Task directions: Only the lines from the one holding "Select the 1963 bar showing 34" through the end of the records below are to be reproduced exactly, and pictures are to be omitted.

————————

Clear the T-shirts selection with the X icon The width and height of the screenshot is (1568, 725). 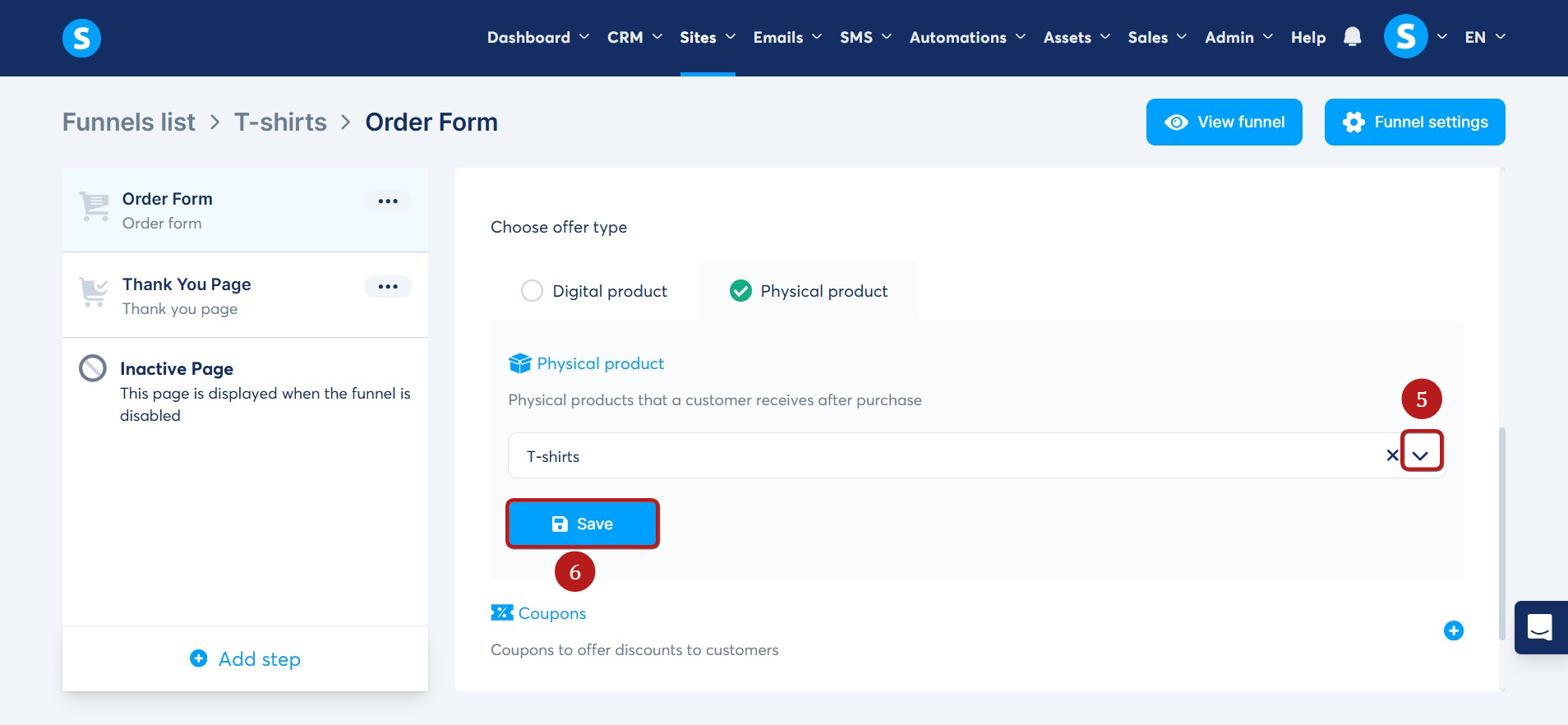1392,455
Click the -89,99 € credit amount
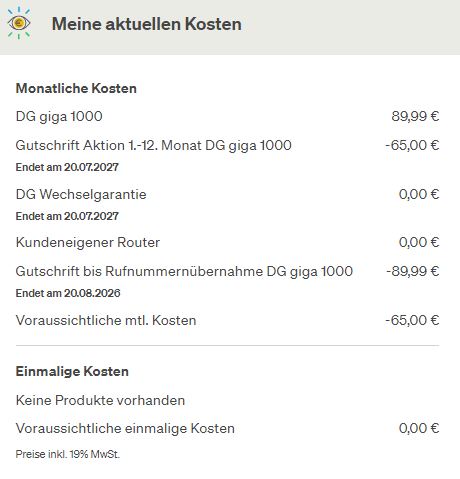This screenshot has width=460, height=479. tap(413, 271)
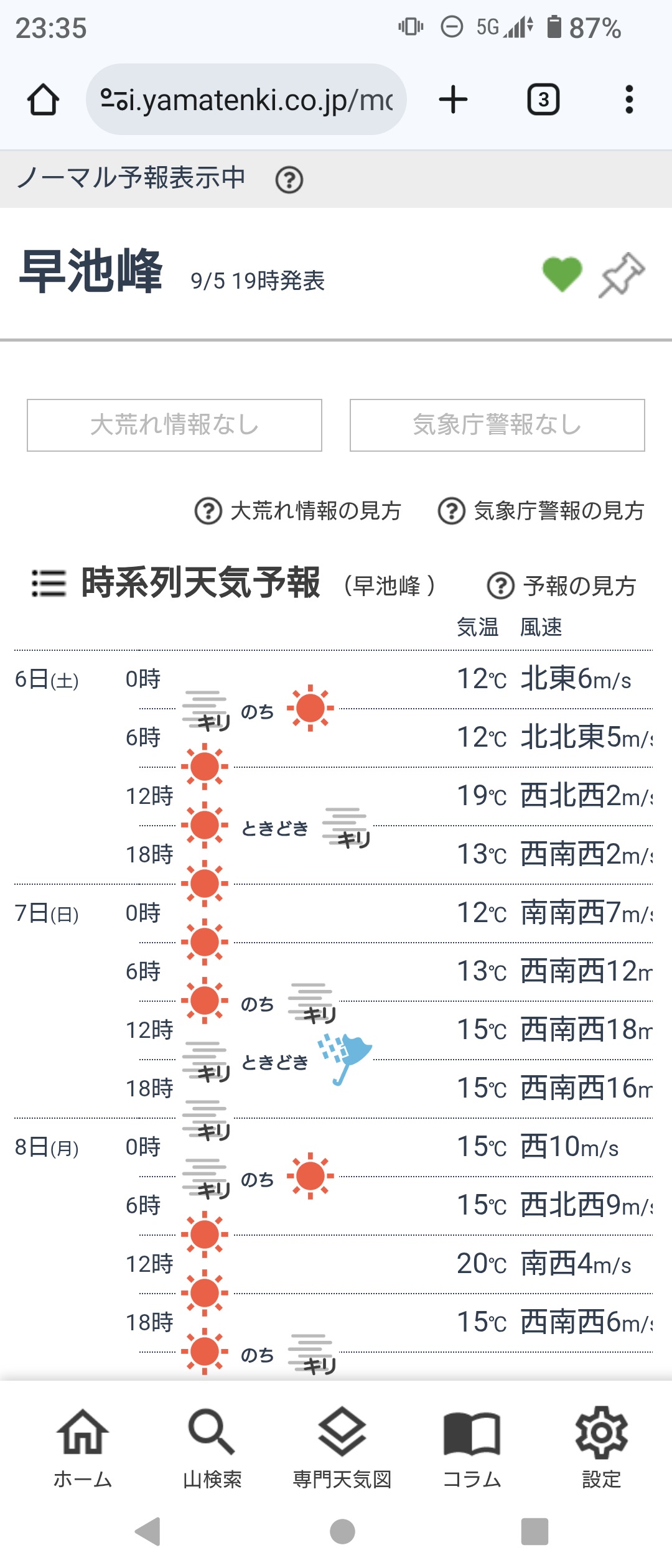Open the browser three-dot menu

coord(629,100)
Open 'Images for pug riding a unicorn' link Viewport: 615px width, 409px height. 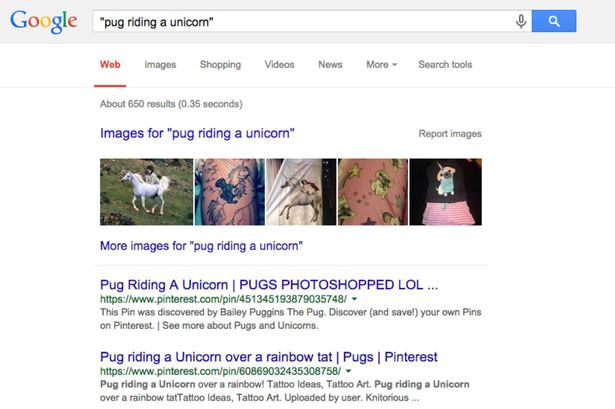tap(197, 133)
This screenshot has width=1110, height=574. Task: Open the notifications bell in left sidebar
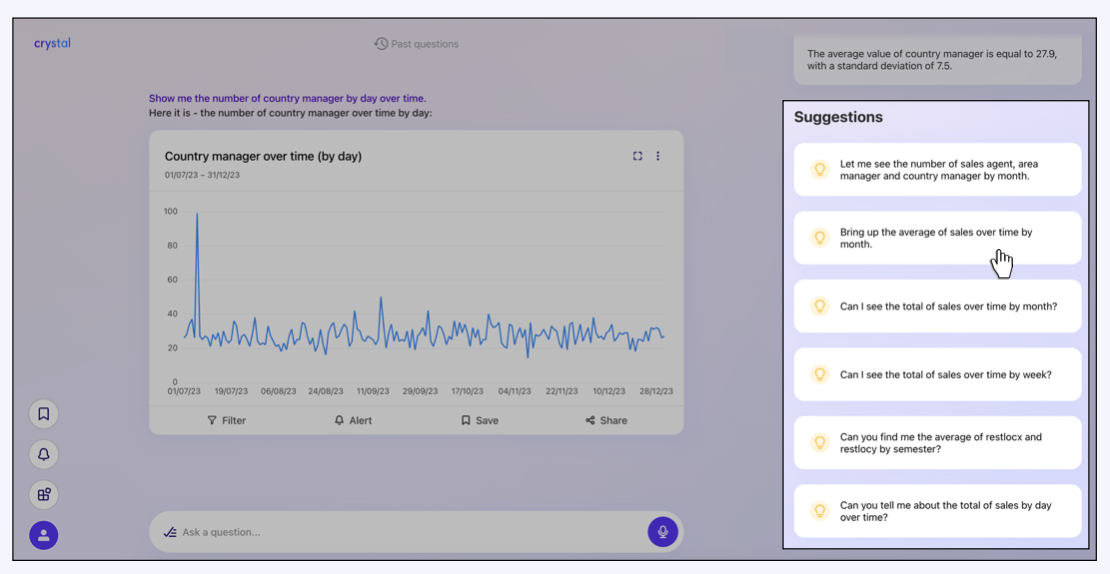44,454
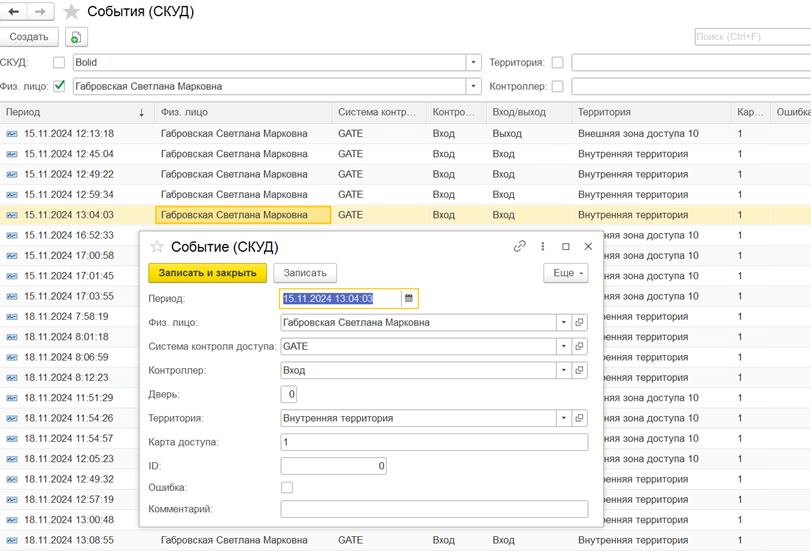This screenshot has height=553, width=811.
Task: Click the back navigation arrow
Action: (15, 12)
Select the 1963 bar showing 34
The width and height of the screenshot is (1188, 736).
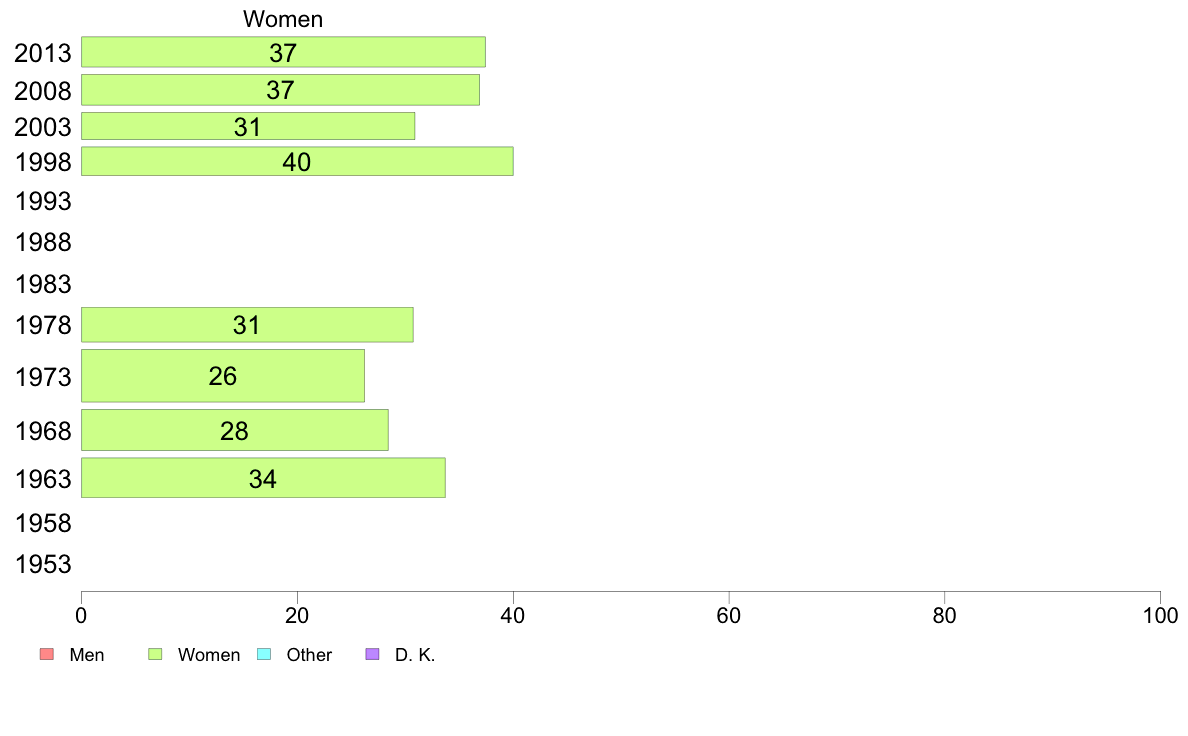[263, 478]
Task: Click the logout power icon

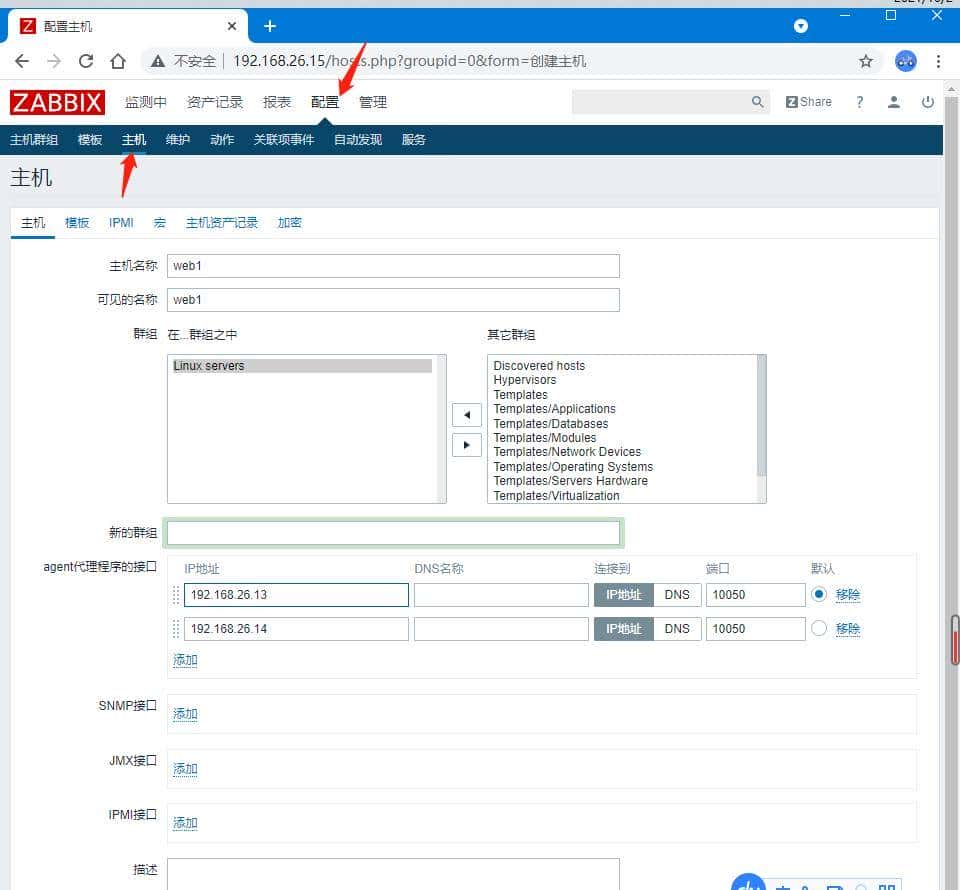Action: point(927,101)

————————

Exercise result:
Select the 1963 bar showing 34
The width and height of the screenshot is (1188, 736).
[263, 478]
Task: Click the logout power icon

Action: point(927,101)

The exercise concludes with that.